Do amputee sprinters using running prostheses, or blades, have a competitive advantage?

The world’s fastest 400-meter sprinter, Blake Leeper, was ruled ineligible to compete in the Tokyo Olympics due to having an assumed advantage, but a new study with the most comprehensive set of data ever collected from elite runners with bilateral leg amputations compared performance data from Leeper, South African “blade runner” Oscar Pistorius and other bilateral amputee sprinters with those of the best non-amputee sprinters in the world across five performance metrics and found no advantage.

For the study, Leeper, who was born without legs, visited  Alena Grabowski, associate professor of integrative physiology at CU Boulder at the Applied Biomechanics Lab for a series of tests in 2018. That summer, he had sprinted the 400-meter in 44.42 seconds, breaking the record of Pistorius, the first below-the-knee amputee to compete against able-bodied runners at the Olympic games. After Pistorius’ history-making run in 2012, the International Association of Athletics Federations (now World Athletics) ruled that, going forward, athletes using “mechanical aids” must provide evidence that their blades do not give them a competitive edge.

- TASK INSTRUCTIONS:
1. Please transcribe the part of the sprinter article starting with "For the study, Leeper, who" and going on through "a competitive edge.".
2. Write the next part of the article on amputee sprinters and running blades, picking up after its final sentence.
The entries that follow come from a separate source and are unrelated to the sprinter article.

- GIVEN ENTRIES:

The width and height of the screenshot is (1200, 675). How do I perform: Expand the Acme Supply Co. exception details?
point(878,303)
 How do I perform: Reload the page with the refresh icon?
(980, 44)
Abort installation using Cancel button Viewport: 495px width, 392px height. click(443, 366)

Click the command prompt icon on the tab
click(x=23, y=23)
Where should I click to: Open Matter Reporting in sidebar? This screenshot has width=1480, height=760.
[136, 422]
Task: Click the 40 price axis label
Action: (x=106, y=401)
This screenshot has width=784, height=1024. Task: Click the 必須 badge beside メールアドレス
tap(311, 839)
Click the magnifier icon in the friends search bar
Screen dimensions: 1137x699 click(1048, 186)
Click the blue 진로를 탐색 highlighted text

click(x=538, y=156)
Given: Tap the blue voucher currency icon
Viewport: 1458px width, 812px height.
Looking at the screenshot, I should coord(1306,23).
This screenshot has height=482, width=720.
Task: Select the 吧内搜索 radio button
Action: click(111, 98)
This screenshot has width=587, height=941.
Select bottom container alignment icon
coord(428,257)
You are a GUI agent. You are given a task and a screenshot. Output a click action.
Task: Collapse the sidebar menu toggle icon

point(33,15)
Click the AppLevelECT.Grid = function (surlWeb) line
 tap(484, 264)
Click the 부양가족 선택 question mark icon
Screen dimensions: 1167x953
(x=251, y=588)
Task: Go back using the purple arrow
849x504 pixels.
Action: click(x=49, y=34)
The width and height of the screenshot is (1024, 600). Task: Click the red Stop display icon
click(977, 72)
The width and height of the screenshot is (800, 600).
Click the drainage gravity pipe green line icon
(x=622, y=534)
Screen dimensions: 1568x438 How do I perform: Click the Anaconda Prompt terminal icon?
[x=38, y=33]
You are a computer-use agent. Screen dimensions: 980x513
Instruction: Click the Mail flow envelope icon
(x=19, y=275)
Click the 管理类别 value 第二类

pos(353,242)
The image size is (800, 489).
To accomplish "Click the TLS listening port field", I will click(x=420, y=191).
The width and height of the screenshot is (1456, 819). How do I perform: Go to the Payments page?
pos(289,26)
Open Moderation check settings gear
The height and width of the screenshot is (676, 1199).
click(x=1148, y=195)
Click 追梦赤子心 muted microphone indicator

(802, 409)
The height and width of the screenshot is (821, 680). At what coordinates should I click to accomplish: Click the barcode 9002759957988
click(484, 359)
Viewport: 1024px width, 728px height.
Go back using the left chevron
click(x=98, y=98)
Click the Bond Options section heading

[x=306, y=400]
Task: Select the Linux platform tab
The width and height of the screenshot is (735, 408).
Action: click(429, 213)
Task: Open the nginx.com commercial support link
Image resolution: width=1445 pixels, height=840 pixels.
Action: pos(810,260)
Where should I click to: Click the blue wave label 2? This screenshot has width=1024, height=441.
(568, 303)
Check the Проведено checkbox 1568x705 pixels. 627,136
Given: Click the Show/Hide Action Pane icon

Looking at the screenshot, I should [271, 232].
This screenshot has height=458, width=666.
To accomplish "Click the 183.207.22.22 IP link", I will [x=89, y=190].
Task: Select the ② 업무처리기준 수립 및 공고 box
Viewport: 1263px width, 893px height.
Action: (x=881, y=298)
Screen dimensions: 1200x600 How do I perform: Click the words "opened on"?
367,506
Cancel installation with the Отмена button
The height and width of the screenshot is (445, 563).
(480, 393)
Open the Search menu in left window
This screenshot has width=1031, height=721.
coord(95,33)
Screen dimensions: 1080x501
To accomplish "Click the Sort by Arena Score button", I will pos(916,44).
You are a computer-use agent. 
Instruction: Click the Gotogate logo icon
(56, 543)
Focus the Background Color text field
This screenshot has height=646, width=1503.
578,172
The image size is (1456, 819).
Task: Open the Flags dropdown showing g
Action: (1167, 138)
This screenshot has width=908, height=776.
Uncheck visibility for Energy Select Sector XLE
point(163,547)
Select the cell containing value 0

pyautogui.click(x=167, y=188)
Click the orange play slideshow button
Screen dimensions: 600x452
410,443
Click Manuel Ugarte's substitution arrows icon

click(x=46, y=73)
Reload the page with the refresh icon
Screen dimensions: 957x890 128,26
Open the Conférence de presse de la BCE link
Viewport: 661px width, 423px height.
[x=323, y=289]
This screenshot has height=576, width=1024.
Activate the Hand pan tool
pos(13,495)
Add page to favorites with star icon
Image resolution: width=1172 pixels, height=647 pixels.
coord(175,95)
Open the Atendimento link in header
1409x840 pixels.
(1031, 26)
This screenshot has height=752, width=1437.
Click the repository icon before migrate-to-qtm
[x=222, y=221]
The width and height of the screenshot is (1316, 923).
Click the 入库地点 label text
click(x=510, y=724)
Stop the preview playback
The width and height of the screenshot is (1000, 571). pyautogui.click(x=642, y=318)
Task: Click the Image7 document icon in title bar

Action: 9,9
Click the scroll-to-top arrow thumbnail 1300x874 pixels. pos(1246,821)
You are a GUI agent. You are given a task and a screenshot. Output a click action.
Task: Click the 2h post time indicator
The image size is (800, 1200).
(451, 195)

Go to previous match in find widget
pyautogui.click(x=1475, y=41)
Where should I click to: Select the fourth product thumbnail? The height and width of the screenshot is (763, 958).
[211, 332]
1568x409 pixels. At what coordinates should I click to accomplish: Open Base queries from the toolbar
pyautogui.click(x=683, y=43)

- ANSWERS GIVEN:
1.
For the study, Leeper, who was born without legs, visited  Alena Grabowski, associate professor of integrative physiology at CU Boulder at the Applied Biomechanics Lab for a series of tests in 2018. That summer, he had sprinted the 400-meter in 44.42 seconds, breaking the record of Pistorius, the first below-the-knee amputee to compete against able-bodied runners at the Olympic games. After Pistorius’ history-making run in 2012, the International Association of Athletics Federations (now World Athletics) ruled that, going forward, athletes using “mechanical aids” must provide evidence that their blades do not give them a competitive edge.

2.
Blake Leeper, paralympic medalist and double amputee, gets tested and trains with Alena Grabowski, associate professor of integrative physiology at CU Boulder, over the course of several days in August 2018. Photos by Glenn Asakawa/CU Boulder.

So Leeper enlisted Grabowski, an expert in running prostheses biomechanics who had collected similar data on Pistorius years earlier. On the treadmill and track, researchers measured Leeper’s acceleration out of the starting blocks, maximum speed along straight-aways and around curves, velocity at aerobic capacity and sprint endurance (all-out effort). They took the top metrics from all available data from elite bilateral amputees and compared them to the top metrics from non-amputees.

Instead of having an advantage, athletes using prostheses were 40% slower out of the starting blocks, had 19% slower velocity at aerobic capacity and were 1 to 3% slower around curves compared to non-amputees.

The authors presented preliminary results to the Court of Arbitration for Sport in 2020 but the court ruled that Leeper could not participate in World Athletics-sanctioned events, including the Olympics, because his prostheses made him too tall.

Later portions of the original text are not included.